Desmis commented 5 years ago

@heckflosse On this morning, I discovered your patch...and I test, with NEF and pp3

Before patch transit_shapedetect: 3200 ms Lab_Local (includes transit_shapedetect): 6300 ms

After patch transit_shapedetect: 2150 ms Lab_Local (includes transit_shapedetect): 4600 ms About 33% speedup

No differences on TIFF

very good work:)

jacques

heckflosse commented 5 years ago

@Desmis Jacques, I created 'newlocallab-speedup2' branch which includes further improvements and cleanups.

Processing time now is: transit_shapedetect: 2530 ms Lab_Local (includes transit_shapedetect): 5350 ms

Desmis commented 5 years ago

@heckflosse Ingo OK, I compile and test transit_shapedetect: 2080 ms Lab_Local (includes transit_shapedetect): 4500 ms

heckflosse commented 5 years ago

@Desmis Jacques, can you also please test before/after and check for differences using this pp3? test.pp3.txt

Desmis commented 5 years ago

@heckflosse I test with "test.pp3" same difference in speed-up between whithout patch and with patch... about 35%

No differences in TIFF, with layers

it's fun to see milestone appear and disappear

jacques

heckflosse commented 5 years ago

@Desmis Jacques, setting the milestone was by accident.

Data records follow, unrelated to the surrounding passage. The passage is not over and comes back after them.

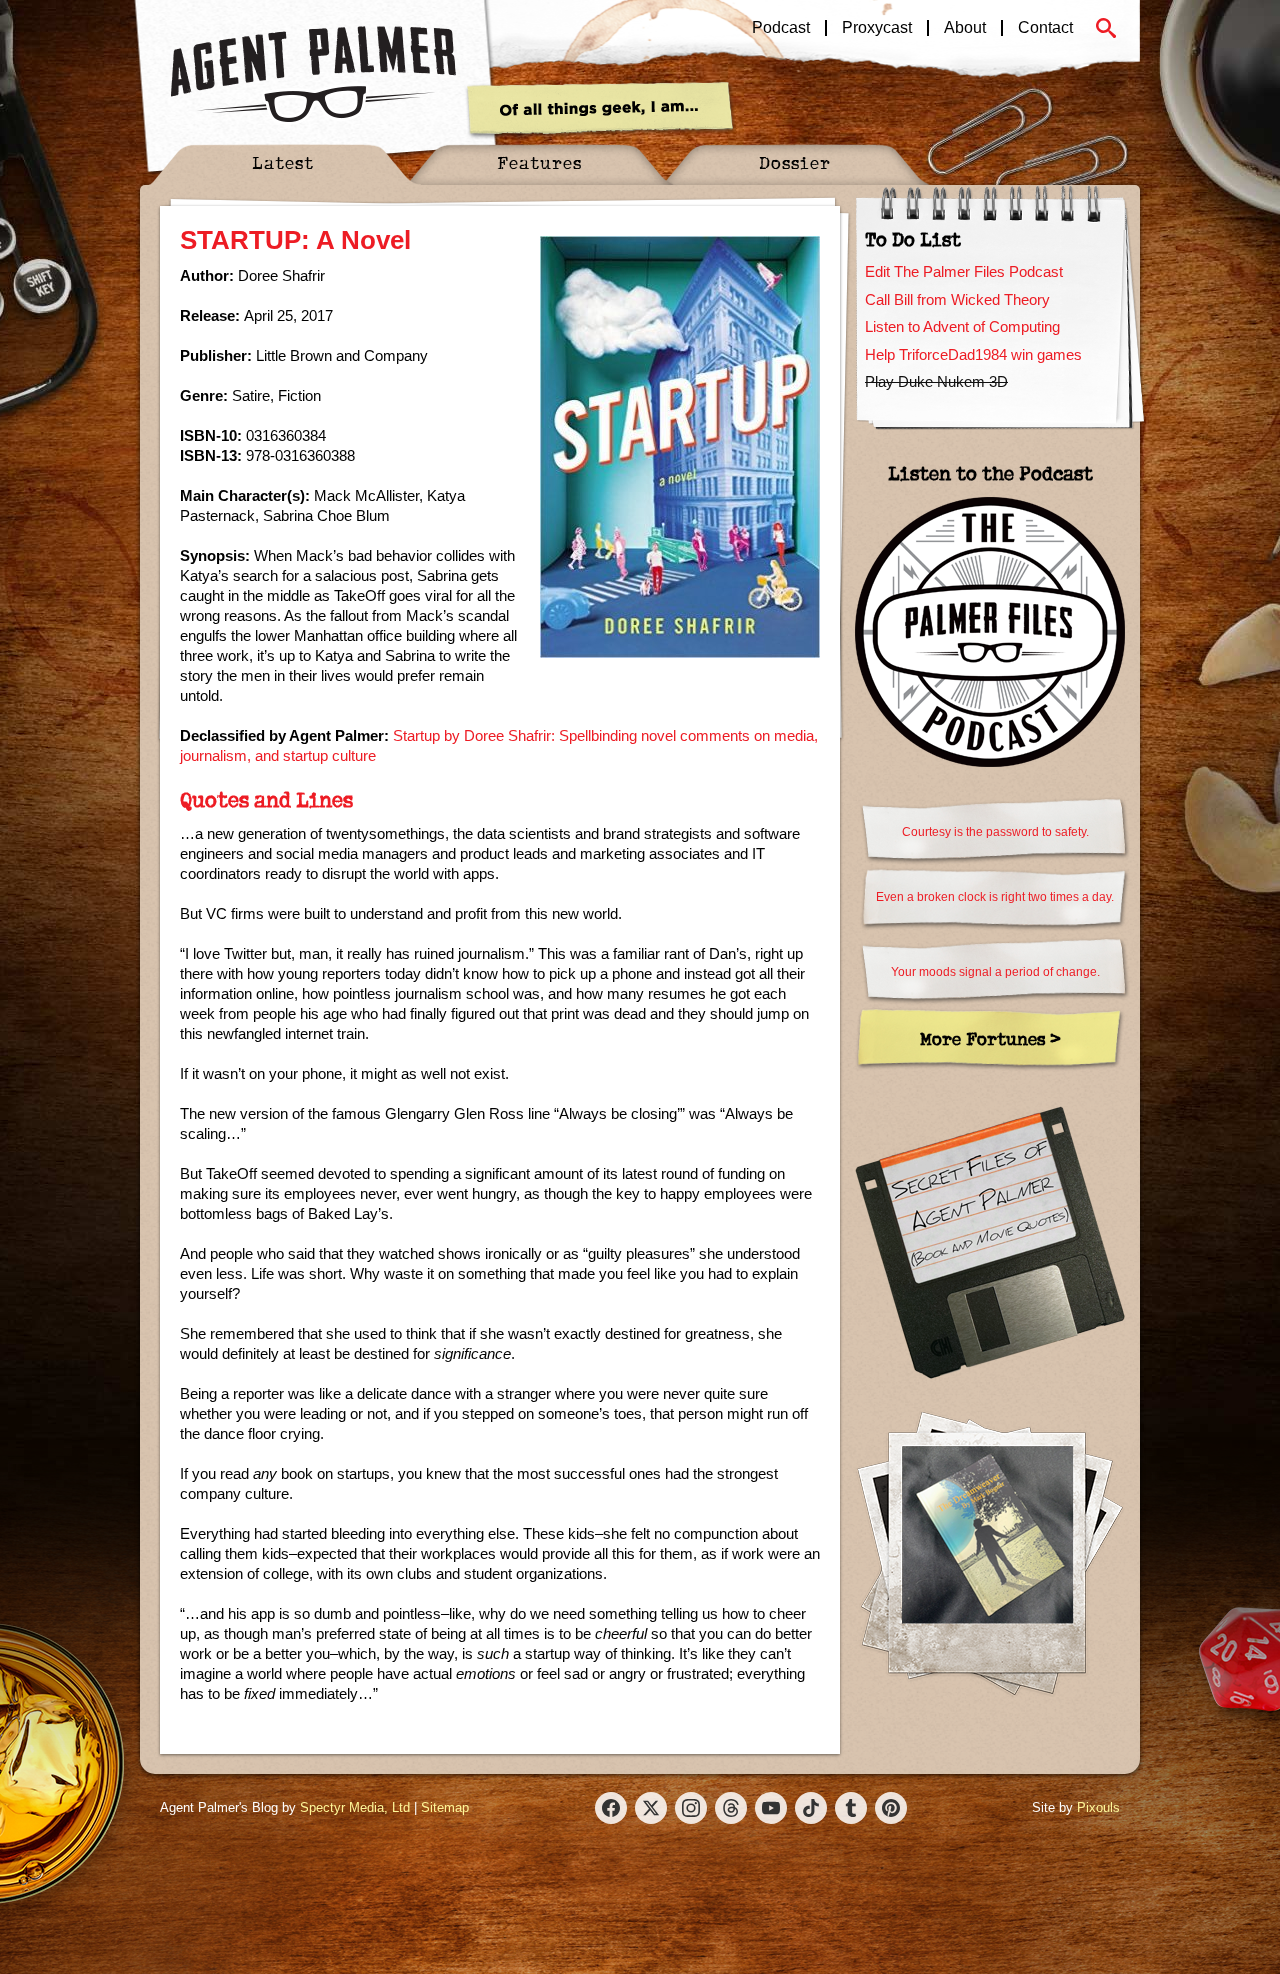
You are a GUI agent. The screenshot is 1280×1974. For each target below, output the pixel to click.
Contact (1045, 28)
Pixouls (1098, 1807)
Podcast (781, 28)
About (965, 28)
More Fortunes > (990, 1038)
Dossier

It will take me a lot of work to cleanup and speedup the stuff. But I'm working hard on it :)

heckflosse commented 5 years ago

@Desmis Jacques, one of the harder parts will be to make serious speedups for the case you zoom 100% into an image which has a large locallab spot. This is really slow because currently the size of the spot determines the workload in this case, not the size of the viewing area.

Edit: For example panning in preview at 100% with the test.pp3 needs 2 seconds for each pan.

Edit2: For the same reason, opening detail windows is still slow in this case (2 seconds to open a detail window or move the area it shows)

heckflosse commented 5 years ago

@Desmis Jacques, to show you what's possible here's a mockup. The patch is for newlocallab-speedup2 branch. Currently it works only for the vibrance tool in locallab. Using other tools it will crash because I made the changes only for the vibrance tool. To test: Open the NEF from above and apply the pp3 attached to this post. Then open a detail window.

Lab_Local processing time before: ~1000 ms Lab_Local processing time after: ~5 ms

Edit: atm this is not optimized for full processing in queue/saveas...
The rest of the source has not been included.